Présentée en ordre anté-chronologique, cette compilation de démos s'ouvre avec la Demo Roadrunner de 1991 et deux titres bien connus des fans du groupe, "Uroboric Forms" et "The Eagles Nature". Ces deux morceaux sont également présents dans leur version ayant servi de backing track pour l'audition de Brian DeNeffe (Viogression). Enregistrées dans une version plus dépouillée que la version finale, ces deux compositions sonnent de façon plus brut que sur Focus et ne possèdent pas encore les voix vocodées de Masvidal, qui seront par la suite un élément phare du style de Cynic. Elles permettent d'ailleurs d'entendre le timbre death du chanteur et guitariste, avant que ce dernier ne délègue cette tâche à Tony Teegarden. On peut d'ailleurs faire un parallèle évident en terme de sonorité entre le chant death de Masvidal et celui de Patrick Mameli (Pestilence) à la même époque.
Mais c'est la suite qui présente le plus grand intérêt pour les fans de la première heure. En effet, les morceaux présents sur les démos de 1990, 1989 et 1988 n'ont pas été présentés sur Focus et sont bien plus proches de ce que faisaient Pestilence et Atheist à la même période. D'ailleurs, sur les démos de 1990 et 1991, la basse est tenue par l'illustre Tony Choy (Atheist, Pestilence), et en dépit de la sonorisation plutôt rugueuse de l'enregistrement, on peut tout de même apprécier le jeu si particulier du bassiste.
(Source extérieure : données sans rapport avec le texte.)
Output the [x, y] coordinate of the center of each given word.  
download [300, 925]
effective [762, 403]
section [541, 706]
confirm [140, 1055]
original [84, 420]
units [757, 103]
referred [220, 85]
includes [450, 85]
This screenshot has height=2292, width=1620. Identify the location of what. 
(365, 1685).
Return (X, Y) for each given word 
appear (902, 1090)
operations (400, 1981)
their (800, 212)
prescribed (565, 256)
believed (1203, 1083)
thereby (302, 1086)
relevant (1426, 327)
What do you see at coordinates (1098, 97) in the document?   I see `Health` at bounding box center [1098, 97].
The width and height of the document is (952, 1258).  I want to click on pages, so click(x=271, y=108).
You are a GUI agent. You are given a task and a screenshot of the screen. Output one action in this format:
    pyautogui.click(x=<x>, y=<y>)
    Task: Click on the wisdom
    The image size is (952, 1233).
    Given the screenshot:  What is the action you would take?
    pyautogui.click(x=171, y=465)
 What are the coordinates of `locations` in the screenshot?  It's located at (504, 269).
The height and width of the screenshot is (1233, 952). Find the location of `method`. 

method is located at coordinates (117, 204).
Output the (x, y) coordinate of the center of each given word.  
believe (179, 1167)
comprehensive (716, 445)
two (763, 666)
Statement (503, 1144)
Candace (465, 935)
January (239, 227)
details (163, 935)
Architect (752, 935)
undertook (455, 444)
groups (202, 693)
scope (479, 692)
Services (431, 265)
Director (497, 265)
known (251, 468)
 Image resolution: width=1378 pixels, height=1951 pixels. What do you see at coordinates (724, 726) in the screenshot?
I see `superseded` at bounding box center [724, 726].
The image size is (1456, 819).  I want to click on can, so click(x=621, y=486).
Si le groupe restait à cette époque dans un registre death metal technique tel qu'il était pratiqué alors par Nocturnus, Atheist ou Pestilence ("Cruel Gentility", "A Life Astray"), on peut toutefois déceler de nombreux éléments progressifs, notamment dans les soli de guitare proches du jazz fusion de Jason Gobel, ainsi que les nombreuses cassures rythmiques et les structures complexes des titres ("Thinking Being").
Les démos de 1988 et 1989 présentent également un grand intérêt pour les fans de la formation, notamment par la présence de Jack Kelly (sur celle de 1988), premier chanteur du groupe. Toutefois, la production est bien entendu plus brute et manque cruellement de graves et de clarté. Les morceaux paraissent également plus classiques, moins inventifs et progressifs que sur les démo suivantes, mais les compositions sont tout de même de qualité ("Once Misguided", "Extremes" et son côté presque punk) et révèlent le talent à venir de Cynic .
Au final, si l'on pourrait penser que cette sortie ne s'adresse qu'aux fans purs et durs de Cynic, Uroboric Forms pourrait intéresser l'ensemble des amateurs de death metal qui cherchent à découvrir la formation et à saisir la genèse de l'album culte qu'est Focus. La production relativement correcte des démos de 1990 et 1991 ne rebutera pas les auditeurs, alors que celle des démos antérieures pourra être plus difficile à écouter, malgré toute la richesse qu'elles renferment. Uroboric Forms constitue une belle pièce d'histoire et il ne nous reste plus qu'à d'espérer que le groupe règle ses différents et se remette à la composition, si possible en revenant à ses premiers amour.